((

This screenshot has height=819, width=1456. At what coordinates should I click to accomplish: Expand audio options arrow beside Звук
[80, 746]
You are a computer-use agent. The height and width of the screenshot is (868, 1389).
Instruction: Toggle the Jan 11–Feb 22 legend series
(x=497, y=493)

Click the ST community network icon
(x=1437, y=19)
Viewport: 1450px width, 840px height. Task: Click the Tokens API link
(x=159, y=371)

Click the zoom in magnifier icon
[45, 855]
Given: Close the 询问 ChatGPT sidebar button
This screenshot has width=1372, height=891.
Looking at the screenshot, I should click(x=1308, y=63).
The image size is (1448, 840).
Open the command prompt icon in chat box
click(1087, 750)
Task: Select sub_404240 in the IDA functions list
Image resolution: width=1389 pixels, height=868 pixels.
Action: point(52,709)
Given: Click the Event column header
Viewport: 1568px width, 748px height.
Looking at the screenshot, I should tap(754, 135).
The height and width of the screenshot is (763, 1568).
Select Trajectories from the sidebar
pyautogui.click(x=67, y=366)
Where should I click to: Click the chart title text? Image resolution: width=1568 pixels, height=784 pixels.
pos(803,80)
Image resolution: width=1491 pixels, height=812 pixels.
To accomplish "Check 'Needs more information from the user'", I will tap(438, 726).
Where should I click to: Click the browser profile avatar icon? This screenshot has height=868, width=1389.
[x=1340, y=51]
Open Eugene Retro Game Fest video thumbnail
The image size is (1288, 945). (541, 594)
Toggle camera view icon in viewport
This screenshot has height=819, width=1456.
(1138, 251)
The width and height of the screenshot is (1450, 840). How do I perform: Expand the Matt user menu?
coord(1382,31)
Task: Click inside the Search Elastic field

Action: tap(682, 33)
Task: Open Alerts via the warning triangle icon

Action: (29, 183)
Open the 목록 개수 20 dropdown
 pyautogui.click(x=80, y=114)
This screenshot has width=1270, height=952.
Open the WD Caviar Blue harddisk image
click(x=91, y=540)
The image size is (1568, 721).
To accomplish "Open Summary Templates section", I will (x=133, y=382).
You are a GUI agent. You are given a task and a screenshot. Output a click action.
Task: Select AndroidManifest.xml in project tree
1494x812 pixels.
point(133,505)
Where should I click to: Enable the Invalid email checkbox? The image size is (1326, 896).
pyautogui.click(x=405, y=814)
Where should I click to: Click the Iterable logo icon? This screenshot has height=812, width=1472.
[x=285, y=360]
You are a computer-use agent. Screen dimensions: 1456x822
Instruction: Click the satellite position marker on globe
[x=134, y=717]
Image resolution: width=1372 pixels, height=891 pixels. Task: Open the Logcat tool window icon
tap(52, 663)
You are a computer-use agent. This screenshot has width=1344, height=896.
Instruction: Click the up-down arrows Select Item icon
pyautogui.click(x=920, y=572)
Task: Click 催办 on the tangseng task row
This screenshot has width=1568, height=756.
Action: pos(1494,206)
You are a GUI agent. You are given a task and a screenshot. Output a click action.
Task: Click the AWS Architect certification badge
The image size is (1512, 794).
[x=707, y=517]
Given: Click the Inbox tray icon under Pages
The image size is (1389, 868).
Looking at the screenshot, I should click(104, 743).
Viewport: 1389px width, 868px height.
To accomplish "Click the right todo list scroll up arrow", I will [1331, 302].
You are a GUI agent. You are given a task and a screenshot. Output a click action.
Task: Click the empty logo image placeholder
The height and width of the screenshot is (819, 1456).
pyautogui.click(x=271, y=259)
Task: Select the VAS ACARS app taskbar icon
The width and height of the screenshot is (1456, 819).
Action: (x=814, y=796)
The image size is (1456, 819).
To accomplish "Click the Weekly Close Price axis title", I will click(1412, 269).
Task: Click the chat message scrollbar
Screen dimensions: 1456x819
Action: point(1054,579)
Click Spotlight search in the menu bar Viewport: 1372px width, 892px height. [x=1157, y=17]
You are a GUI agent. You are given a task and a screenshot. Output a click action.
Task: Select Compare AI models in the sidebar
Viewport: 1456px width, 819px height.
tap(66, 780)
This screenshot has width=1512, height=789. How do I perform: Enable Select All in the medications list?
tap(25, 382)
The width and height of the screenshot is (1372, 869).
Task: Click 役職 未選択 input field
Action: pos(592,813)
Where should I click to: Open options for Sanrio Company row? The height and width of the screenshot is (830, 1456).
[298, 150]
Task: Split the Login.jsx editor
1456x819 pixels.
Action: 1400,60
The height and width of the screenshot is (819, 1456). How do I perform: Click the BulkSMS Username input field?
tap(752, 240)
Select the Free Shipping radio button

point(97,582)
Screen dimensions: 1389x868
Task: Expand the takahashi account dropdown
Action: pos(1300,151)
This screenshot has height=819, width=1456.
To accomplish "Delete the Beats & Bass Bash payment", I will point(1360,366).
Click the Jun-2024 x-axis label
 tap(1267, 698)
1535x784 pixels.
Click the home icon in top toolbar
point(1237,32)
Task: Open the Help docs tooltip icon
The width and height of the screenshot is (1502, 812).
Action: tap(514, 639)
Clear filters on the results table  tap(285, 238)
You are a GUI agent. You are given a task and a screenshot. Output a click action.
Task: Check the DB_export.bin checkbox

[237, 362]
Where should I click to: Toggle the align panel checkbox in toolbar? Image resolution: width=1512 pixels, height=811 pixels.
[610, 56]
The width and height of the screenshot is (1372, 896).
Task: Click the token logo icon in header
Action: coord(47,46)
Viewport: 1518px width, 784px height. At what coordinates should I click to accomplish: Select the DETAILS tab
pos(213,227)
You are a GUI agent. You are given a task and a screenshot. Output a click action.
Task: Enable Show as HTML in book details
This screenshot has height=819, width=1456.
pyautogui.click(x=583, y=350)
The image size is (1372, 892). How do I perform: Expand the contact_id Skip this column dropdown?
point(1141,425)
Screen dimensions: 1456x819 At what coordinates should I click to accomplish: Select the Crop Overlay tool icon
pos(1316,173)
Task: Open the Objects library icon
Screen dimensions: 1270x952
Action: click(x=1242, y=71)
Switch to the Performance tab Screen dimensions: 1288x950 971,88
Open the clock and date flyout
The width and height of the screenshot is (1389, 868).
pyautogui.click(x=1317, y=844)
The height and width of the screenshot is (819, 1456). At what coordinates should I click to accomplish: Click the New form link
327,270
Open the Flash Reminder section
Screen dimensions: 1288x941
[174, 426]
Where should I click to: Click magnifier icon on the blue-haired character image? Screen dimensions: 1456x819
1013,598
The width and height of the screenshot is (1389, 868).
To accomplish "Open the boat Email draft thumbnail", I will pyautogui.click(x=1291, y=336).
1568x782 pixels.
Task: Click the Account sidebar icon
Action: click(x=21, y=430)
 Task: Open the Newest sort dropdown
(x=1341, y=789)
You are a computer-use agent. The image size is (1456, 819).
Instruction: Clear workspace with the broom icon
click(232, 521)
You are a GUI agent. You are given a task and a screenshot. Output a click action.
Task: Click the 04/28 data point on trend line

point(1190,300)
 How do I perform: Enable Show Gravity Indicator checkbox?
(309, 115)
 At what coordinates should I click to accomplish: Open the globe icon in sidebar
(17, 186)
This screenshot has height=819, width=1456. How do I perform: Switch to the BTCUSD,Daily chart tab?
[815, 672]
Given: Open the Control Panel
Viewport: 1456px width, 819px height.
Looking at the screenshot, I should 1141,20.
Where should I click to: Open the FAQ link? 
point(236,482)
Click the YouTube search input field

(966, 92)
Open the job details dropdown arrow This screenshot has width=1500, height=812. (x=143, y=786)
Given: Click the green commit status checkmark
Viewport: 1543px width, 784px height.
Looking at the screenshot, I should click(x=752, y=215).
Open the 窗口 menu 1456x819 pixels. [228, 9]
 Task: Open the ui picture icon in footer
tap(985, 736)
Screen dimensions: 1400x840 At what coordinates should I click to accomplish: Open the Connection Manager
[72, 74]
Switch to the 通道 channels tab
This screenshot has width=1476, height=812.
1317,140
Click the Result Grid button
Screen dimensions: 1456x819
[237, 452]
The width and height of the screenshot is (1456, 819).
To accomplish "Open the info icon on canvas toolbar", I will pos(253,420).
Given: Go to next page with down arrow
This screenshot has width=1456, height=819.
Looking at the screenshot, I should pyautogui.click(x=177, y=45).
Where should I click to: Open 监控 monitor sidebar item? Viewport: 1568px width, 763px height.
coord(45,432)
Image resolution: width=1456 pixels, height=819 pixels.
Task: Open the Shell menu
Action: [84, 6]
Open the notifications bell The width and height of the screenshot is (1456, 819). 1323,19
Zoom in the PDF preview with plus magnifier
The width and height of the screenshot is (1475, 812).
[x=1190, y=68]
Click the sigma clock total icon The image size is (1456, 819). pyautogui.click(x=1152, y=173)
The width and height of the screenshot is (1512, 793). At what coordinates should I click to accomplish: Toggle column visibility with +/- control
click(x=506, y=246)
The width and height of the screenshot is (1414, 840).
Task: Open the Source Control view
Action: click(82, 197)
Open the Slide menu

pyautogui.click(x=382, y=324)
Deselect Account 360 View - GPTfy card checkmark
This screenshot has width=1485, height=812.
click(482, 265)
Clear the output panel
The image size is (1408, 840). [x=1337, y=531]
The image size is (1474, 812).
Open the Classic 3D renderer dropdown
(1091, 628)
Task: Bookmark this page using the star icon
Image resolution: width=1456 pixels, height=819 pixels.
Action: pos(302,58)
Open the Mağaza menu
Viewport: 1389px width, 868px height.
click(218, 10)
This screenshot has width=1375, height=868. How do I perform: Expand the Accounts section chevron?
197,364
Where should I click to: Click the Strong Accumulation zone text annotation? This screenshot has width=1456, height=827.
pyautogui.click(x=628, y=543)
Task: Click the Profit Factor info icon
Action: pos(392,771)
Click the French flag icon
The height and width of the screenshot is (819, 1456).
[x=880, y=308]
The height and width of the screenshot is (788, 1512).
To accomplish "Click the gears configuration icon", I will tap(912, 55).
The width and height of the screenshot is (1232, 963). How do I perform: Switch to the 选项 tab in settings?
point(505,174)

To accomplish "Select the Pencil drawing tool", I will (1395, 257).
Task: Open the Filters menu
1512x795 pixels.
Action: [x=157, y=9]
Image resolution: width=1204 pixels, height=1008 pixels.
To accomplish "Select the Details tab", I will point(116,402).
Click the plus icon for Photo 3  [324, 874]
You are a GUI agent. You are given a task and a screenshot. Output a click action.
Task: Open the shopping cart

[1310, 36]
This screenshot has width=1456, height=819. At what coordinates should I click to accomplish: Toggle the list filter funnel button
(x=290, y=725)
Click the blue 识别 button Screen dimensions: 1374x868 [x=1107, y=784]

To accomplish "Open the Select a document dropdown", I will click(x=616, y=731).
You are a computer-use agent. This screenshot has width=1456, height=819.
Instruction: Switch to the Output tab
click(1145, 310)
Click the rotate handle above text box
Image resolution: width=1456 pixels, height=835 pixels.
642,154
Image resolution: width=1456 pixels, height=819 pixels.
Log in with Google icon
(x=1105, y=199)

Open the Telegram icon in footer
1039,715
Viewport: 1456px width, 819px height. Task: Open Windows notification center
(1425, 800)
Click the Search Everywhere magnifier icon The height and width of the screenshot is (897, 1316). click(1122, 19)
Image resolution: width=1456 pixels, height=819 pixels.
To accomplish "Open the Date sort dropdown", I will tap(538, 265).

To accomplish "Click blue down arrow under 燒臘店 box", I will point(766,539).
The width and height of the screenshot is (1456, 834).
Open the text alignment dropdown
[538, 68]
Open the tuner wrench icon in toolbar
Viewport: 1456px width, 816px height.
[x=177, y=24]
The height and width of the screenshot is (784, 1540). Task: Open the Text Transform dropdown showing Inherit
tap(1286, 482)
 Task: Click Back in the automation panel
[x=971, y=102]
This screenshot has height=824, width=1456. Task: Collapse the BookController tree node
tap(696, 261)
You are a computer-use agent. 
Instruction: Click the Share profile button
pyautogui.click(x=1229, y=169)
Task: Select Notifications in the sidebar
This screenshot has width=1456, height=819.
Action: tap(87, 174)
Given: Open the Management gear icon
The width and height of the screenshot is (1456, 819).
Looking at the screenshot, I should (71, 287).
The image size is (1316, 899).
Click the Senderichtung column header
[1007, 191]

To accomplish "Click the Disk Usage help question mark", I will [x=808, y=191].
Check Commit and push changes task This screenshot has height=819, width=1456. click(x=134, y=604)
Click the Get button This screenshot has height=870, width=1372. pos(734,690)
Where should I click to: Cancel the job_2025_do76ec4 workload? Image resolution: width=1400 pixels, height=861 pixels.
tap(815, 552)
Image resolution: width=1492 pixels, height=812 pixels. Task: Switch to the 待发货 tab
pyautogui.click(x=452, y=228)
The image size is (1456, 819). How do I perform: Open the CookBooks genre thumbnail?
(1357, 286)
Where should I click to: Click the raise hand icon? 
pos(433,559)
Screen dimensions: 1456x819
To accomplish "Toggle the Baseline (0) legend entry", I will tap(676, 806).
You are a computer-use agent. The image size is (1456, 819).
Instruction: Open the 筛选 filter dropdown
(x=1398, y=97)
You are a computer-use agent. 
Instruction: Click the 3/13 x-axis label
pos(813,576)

))

Exercise objective:
What lines in the data above contain the word "under"? Copy them all.

Output for this task:
Given: Click the Inbox tray icon under Pages
To accomplish "Click blue down arrow under 燒臘店 box", I will point(766,539).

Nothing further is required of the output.